BEGIN MATERIAL SUPPLIED

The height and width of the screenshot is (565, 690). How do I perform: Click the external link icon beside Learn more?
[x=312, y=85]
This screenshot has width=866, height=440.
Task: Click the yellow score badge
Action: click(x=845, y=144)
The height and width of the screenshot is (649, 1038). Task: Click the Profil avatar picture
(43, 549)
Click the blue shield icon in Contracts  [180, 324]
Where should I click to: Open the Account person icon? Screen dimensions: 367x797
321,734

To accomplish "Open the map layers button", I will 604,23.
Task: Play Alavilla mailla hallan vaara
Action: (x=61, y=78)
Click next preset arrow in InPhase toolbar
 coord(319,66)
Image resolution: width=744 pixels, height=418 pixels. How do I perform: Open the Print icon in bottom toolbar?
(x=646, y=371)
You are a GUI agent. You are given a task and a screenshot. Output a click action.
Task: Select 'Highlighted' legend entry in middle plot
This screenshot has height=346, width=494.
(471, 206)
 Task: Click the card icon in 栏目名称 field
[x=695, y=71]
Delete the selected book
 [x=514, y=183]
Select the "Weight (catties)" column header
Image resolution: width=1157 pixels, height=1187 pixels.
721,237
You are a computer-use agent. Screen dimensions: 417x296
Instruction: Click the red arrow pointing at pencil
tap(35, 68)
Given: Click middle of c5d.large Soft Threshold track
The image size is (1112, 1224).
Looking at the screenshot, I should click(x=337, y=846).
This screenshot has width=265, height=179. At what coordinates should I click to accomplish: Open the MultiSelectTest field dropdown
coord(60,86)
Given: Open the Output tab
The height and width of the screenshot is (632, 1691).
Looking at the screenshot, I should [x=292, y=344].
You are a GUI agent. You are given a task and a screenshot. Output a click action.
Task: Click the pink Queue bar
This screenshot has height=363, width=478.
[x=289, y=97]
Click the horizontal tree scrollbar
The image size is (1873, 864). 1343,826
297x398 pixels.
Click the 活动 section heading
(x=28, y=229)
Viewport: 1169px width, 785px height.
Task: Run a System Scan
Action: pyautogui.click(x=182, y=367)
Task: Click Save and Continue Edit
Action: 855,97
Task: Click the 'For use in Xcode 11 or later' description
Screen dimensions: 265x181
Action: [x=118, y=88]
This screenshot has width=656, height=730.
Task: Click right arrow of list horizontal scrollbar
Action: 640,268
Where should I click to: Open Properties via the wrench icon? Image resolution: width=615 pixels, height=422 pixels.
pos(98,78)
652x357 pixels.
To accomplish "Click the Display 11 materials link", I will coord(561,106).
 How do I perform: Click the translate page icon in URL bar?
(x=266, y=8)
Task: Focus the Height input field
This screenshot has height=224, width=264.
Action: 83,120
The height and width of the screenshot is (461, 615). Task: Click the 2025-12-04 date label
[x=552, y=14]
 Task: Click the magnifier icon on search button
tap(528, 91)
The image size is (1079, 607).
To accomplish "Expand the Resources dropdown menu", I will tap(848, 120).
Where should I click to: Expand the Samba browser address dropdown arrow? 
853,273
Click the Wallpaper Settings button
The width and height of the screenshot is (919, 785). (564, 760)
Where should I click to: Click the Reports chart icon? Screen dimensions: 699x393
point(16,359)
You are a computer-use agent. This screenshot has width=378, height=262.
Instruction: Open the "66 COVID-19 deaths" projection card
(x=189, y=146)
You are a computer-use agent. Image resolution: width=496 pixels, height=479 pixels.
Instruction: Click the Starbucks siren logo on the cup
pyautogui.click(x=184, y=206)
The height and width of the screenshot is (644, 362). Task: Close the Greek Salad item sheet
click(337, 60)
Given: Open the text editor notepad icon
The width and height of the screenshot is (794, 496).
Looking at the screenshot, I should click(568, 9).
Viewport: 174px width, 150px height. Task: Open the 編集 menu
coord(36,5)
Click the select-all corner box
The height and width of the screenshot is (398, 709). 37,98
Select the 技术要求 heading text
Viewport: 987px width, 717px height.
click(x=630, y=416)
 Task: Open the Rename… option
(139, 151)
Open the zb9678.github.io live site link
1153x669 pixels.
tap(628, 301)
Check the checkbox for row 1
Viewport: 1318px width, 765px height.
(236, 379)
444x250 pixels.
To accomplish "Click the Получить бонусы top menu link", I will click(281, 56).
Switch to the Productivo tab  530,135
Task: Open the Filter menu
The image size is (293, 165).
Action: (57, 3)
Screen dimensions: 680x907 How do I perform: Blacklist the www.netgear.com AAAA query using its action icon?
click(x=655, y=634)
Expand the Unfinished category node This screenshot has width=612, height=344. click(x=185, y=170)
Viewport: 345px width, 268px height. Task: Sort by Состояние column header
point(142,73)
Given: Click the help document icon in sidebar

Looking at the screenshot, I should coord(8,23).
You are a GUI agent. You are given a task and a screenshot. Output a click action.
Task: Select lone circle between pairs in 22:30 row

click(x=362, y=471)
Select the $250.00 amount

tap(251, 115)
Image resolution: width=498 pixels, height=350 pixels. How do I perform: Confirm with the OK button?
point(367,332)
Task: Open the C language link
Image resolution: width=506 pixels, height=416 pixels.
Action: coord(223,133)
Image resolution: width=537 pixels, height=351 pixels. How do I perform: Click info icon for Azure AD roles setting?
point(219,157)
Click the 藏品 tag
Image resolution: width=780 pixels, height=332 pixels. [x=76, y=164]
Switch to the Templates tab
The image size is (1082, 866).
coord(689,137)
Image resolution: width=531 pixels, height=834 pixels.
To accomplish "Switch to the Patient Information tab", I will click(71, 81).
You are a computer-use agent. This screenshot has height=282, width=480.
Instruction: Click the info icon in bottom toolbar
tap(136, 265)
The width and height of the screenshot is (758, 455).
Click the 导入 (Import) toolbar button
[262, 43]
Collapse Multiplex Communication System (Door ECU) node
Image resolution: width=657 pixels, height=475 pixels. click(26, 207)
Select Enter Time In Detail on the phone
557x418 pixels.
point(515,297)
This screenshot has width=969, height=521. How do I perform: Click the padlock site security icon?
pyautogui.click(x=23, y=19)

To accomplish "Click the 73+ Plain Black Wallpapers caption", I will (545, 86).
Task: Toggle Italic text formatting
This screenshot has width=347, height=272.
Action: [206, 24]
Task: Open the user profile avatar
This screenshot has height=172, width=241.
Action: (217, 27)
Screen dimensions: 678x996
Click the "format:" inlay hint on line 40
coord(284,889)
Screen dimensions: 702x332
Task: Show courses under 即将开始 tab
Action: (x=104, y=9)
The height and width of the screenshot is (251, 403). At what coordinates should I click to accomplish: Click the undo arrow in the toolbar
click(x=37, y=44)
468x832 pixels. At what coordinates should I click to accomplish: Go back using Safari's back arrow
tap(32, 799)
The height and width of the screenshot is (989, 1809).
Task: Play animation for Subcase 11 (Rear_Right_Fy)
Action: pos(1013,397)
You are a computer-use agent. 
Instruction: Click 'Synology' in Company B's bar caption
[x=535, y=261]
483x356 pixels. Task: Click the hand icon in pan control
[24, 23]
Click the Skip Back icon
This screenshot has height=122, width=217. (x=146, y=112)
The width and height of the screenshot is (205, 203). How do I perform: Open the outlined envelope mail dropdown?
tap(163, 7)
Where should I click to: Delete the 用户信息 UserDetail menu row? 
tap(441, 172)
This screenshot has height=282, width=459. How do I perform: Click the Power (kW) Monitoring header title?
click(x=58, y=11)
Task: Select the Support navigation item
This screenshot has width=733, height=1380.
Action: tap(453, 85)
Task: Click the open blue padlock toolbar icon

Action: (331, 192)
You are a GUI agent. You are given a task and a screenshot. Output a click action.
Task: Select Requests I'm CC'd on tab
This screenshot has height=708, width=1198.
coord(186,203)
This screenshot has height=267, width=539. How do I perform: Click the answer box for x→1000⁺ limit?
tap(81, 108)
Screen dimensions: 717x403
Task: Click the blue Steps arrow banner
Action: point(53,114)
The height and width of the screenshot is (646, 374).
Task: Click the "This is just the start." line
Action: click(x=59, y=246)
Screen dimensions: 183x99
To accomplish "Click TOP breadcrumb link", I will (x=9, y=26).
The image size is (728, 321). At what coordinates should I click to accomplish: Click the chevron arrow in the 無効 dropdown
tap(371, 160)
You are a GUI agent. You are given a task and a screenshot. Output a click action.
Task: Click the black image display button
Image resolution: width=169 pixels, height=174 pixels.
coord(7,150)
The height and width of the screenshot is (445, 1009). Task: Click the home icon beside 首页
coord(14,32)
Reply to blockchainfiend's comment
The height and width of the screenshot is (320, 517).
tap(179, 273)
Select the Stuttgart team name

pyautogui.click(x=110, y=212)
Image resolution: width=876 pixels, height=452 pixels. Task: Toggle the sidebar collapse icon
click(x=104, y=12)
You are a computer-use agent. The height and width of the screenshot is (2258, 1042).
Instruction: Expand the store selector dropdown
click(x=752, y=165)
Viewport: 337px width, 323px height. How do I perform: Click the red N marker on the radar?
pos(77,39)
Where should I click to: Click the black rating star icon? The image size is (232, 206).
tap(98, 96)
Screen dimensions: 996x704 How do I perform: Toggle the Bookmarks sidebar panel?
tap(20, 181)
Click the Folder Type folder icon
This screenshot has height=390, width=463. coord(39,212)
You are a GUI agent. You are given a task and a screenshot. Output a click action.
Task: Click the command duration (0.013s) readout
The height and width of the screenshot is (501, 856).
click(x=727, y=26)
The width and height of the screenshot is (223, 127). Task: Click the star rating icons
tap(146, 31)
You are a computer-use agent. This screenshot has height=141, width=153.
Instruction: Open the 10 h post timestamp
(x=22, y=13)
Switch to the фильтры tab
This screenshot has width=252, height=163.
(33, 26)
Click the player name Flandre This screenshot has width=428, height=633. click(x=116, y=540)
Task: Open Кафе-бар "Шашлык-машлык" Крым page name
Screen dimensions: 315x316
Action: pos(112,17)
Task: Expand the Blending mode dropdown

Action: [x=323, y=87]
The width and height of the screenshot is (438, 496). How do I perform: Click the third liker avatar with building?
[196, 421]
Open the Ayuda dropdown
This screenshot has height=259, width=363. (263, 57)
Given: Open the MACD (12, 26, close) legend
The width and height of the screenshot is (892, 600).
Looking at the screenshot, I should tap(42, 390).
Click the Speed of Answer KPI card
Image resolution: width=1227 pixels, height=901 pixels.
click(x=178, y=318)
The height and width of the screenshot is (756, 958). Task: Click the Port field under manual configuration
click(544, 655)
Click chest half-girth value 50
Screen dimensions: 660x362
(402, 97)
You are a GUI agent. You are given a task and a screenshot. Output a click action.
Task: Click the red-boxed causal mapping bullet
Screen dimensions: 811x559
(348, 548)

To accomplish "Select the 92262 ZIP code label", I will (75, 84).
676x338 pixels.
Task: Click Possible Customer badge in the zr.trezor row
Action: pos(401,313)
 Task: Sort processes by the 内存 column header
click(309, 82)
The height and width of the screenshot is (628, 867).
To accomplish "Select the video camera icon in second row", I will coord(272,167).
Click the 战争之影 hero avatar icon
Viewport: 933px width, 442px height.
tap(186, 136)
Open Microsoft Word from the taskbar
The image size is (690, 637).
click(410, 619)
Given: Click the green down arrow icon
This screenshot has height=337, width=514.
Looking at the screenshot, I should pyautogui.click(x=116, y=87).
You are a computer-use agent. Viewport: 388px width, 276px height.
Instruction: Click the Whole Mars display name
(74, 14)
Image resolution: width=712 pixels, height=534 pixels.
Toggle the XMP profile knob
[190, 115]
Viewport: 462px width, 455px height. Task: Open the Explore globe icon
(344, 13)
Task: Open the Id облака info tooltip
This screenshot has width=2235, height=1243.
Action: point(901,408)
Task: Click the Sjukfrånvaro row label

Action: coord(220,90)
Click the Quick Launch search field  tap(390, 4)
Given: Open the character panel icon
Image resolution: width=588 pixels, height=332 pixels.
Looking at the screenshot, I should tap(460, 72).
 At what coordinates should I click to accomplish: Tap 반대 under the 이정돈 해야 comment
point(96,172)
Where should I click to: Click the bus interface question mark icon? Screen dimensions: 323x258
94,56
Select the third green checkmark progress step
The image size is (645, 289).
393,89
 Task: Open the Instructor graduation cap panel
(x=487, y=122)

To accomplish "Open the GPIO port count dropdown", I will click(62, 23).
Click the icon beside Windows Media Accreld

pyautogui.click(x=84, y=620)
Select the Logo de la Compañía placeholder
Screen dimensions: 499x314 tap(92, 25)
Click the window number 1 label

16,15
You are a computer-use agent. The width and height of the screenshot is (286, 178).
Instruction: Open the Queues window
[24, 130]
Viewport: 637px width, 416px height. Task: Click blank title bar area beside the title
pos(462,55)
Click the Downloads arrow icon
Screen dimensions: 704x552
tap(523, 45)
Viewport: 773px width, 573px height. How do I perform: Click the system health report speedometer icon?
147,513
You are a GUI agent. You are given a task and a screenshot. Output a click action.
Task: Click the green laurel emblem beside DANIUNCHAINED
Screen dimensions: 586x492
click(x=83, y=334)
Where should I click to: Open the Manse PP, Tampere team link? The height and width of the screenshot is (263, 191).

END MATERIAL SUPPLIED

> **PROBLEM DETAILS**
State how many lines in the records above contain the word "text", giving only the number.

> **FINAL ANSWER**
3